Content starts

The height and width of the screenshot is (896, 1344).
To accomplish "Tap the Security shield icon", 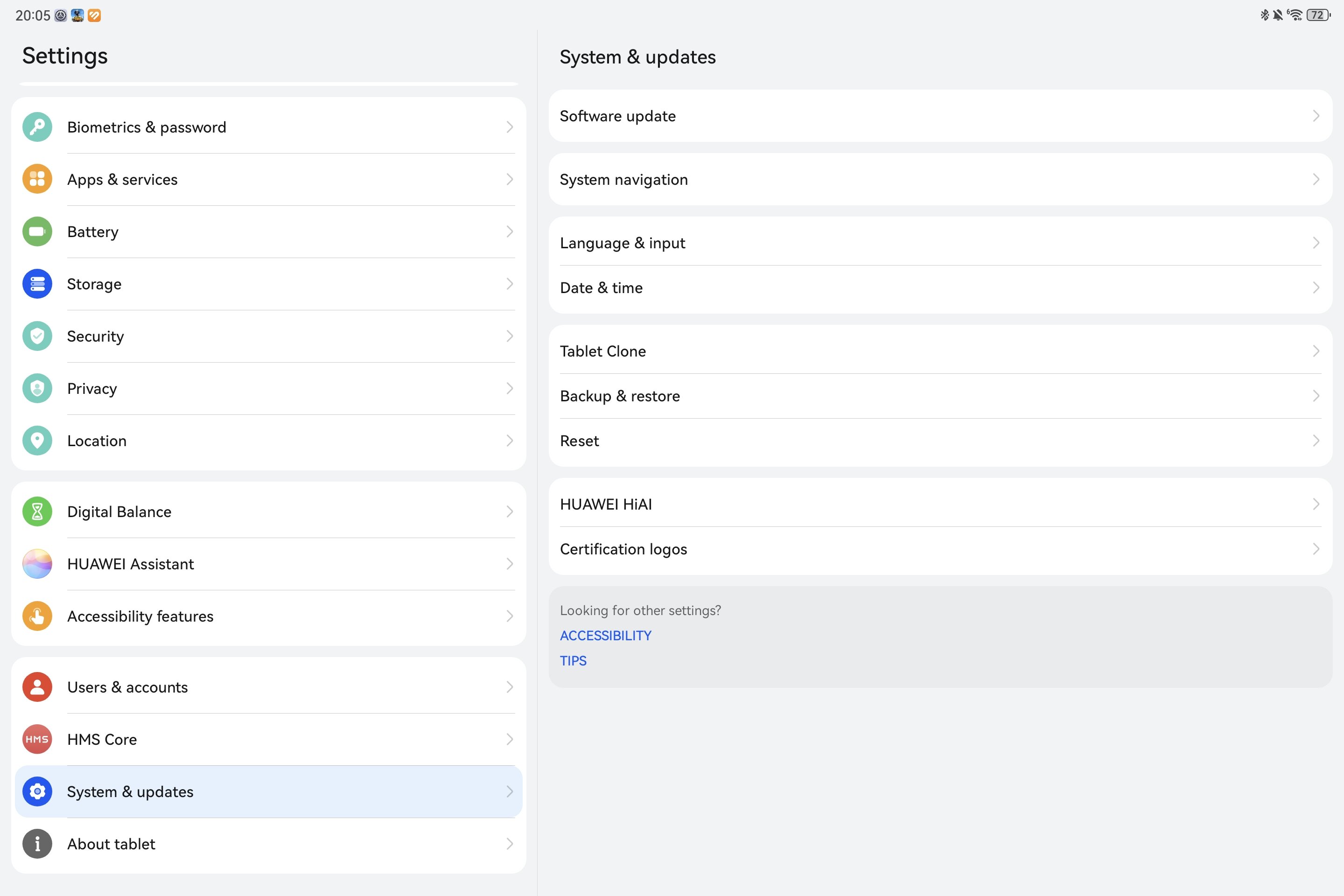I will pos(37,336).
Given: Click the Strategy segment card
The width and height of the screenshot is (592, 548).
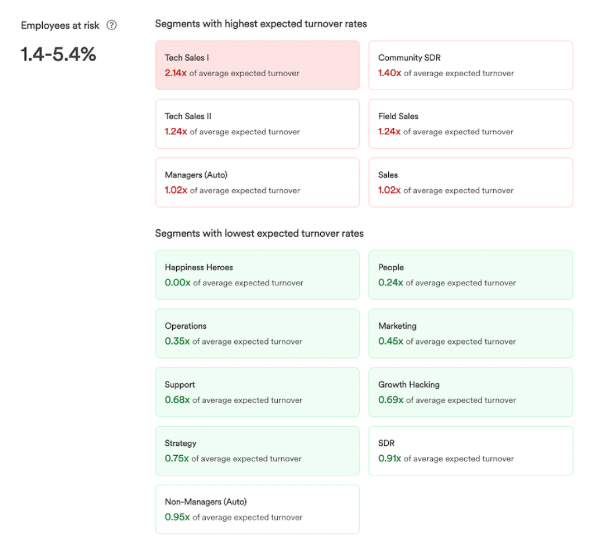Looking at the screenshot, I should pos(257,451).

Content ends

Only the lines from the one with "Given: Click the Strategy segment card" through the final line of the entries belong in the answer, set down exactly, with both ends included and no pictures.

Given: Click the Strategy segment card
The width and height of the screenshot is (592, 548).
Looking at the screenshot, I should pos(257,451).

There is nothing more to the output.